The open spaces are ideal for showcasing your applique, hand or machine quilting or new set of machine embroidery designs.
You can choose from one of several pieced designs to create this pattern. These different block(s) provide a way to increase or decrease the amount open space to suit your needs.
This nine-patch is simple to construct from individual squares. But if you need exact multiples of it, strip piecing is even faster and easier.
This unit creates the smallest possible open space, probably too small for most fancy machine quilting or applique, and is based on a 3x3 grid.
Click here for several different ways to make a Nine Patch.
Set in straight rows with an alternating solid square...
Or in an on-point setting...
To complete this type of layout, you need to also cut and sew setting (QSTs) and corner triangles (HSTs) to fill out the design.
Other common names: Cross in the Square, Pennsylvania
Just like it's cousin, the Double Irish Chain, this block is based on a 5x5 grid and creates an open space 2/3's larger than the previous ninepatch block.
Click here to learn how to make this block.
First a horizontal layout...
And now an on-point layout...
Other common names include: Single Irish Chain, Golden Steps, Puss in the Corner
Simply a nine patch made from nine patches. It creates an open space equal to its 9x9 grid.
It can be set in one of two ways:
Our examples use a solid alternating square.
Set in horizontal rows...
Set on point...

A run of records
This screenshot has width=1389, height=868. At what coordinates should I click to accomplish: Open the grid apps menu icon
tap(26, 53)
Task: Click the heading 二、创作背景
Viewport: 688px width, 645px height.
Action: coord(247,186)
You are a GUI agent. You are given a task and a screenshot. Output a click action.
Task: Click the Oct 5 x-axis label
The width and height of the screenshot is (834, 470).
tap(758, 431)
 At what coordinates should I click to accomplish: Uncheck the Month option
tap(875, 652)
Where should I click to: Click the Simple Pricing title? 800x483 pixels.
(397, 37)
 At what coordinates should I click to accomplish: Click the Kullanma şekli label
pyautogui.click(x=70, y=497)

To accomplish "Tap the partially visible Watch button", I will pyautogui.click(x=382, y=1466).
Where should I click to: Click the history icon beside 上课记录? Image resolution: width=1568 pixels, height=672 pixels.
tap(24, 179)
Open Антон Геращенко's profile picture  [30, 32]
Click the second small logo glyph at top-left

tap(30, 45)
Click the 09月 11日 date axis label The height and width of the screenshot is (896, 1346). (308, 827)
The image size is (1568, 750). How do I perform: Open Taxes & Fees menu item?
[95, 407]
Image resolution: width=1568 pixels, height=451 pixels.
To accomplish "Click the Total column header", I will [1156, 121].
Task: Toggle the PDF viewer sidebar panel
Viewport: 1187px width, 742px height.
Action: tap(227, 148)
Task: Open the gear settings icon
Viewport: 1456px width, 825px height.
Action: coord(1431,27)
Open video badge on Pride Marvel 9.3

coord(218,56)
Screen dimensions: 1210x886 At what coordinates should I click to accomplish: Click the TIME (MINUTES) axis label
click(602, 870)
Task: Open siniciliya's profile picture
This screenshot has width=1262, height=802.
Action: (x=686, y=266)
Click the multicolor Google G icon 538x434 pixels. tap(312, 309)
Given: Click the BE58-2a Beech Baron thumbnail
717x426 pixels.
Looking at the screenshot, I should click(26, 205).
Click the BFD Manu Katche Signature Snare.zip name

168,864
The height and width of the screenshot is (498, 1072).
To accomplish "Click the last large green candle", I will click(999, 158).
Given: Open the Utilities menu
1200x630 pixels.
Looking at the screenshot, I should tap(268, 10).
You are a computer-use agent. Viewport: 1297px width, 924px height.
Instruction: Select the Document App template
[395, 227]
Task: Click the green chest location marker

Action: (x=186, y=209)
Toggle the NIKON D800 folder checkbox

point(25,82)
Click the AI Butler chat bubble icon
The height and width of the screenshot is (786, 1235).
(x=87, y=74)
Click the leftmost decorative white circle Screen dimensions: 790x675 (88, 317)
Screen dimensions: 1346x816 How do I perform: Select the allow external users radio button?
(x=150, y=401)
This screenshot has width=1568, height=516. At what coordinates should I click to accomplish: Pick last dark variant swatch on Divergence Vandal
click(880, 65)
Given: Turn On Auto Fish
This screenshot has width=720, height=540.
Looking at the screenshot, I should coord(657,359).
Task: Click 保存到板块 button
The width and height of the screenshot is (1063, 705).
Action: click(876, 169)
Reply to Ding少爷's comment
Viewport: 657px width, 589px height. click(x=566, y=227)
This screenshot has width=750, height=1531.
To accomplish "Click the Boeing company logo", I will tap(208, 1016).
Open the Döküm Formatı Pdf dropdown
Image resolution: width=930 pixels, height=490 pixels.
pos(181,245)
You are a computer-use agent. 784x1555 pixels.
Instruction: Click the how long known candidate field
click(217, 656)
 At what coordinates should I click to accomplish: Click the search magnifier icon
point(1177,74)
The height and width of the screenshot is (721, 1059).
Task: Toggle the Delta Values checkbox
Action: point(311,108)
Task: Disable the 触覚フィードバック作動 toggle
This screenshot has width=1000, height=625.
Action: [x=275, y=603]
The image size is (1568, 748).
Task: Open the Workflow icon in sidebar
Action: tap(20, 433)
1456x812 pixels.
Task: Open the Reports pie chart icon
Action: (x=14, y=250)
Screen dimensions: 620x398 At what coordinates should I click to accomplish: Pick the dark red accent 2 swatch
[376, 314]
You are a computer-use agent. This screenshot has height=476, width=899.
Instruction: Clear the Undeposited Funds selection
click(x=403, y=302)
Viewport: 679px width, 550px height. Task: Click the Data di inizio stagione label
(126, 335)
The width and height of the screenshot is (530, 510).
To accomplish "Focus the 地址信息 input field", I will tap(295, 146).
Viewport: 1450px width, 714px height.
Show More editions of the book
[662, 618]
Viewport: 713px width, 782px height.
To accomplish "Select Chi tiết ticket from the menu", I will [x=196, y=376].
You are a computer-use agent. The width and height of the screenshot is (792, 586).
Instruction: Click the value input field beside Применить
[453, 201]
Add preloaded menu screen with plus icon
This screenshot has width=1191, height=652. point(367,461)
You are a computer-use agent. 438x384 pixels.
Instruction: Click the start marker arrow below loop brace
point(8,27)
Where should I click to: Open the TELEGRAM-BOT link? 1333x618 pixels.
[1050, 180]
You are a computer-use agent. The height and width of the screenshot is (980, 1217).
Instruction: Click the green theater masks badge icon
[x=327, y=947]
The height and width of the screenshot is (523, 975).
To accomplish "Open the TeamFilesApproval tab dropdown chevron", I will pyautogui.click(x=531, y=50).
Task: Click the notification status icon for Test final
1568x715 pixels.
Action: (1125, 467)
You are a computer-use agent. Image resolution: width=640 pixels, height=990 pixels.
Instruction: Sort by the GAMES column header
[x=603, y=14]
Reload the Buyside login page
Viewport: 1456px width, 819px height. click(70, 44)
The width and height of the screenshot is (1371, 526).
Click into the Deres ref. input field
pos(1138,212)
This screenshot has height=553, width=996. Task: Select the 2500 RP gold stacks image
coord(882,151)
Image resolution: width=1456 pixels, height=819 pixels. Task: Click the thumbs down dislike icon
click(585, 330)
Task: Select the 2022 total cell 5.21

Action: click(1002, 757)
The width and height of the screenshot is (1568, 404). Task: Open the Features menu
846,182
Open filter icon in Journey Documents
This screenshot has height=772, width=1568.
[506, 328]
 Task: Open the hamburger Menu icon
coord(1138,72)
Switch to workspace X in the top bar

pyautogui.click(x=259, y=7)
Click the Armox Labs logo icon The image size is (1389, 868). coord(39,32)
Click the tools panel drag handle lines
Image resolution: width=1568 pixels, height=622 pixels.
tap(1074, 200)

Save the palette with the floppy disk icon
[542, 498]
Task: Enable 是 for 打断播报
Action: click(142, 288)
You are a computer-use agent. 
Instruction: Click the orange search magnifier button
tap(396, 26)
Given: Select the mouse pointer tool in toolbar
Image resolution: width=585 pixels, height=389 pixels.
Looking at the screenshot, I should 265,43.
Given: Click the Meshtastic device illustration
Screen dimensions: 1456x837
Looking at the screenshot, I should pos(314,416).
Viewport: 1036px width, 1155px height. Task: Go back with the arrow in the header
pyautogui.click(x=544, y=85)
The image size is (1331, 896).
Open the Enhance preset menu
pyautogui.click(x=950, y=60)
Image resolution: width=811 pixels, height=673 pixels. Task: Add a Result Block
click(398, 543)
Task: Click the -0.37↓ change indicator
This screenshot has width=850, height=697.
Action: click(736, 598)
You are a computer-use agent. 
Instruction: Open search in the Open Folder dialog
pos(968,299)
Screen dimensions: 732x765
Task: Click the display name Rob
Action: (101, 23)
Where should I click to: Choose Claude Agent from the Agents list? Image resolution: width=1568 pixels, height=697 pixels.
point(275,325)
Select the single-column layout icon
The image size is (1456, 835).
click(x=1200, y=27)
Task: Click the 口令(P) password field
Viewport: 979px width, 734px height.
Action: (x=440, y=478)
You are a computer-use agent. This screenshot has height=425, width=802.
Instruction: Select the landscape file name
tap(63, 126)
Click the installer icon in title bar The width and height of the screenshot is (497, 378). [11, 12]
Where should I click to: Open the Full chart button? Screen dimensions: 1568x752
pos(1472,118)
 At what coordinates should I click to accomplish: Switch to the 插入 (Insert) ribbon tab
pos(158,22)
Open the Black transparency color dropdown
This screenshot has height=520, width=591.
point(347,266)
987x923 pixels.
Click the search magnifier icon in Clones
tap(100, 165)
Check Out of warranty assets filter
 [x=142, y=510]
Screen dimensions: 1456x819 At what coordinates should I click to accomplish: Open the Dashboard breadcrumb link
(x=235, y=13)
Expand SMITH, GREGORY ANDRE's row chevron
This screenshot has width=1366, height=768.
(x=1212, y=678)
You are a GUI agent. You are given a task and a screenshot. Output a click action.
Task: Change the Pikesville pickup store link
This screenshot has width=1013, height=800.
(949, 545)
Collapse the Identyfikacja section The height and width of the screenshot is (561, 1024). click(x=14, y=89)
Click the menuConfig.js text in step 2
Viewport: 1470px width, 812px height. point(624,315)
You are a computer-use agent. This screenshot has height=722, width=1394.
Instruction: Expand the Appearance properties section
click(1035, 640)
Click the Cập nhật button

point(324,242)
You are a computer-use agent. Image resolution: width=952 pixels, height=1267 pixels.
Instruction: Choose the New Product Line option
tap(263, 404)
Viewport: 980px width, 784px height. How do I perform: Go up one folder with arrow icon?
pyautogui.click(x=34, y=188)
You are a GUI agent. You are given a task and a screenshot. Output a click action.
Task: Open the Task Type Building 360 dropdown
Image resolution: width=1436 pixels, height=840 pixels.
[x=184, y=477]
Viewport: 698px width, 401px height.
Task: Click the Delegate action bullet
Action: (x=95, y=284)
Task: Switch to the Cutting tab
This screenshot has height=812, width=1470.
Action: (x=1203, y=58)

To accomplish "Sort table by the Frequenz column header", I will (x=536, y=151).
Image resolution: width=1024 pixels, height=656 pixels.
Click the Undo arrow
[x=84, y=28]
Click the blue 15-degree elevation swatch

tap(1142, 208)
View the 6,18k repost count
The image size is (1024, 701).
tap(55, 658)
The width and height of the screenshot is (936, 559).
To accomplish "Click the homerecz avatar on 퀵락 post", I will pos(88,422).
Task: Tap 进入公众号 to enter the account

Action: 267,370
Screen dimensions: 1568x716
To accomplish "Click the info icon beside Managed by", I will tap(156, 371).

REQUIRED ACTIONS
1. Rewrite the paragraph of the quilt-block text that begins "This unit creates the smallest possible open space" more briefly, keeping its main facts.
2. Quote everything in the quilt-block text from "To complete this" down to "in horizontal rows...".

RESPONSES TO THE TASKS
1. Built on a 3x3 grid, this unit gives the smallest possible open space, likely too small for most fancy machine quilting or applique.

2.
To complete this type of layout, you need to also cut and sew setting (QSTs) and corner triangles (HSTs) to fill out the design.
Other common names: Cross in the Square, Pennsylvania
Just like it's cousin, the Double Irish Chain, this block is based on a 5x5 grid and creates an open space 2/3's larger than the previous ninepatch block.
Click here to learn how to make this block.
First a horizontal layout...
And now an on-point layout...
Other common names include: Single Irish Chain, Golden Steps, Puss in the Corner
Simply a nine patch made from nine patches. It creates an open space equal to its 9x9 grid.
It can be set in one of two ways:
Our examples use a solid alternating square.
Set in horizontal rows...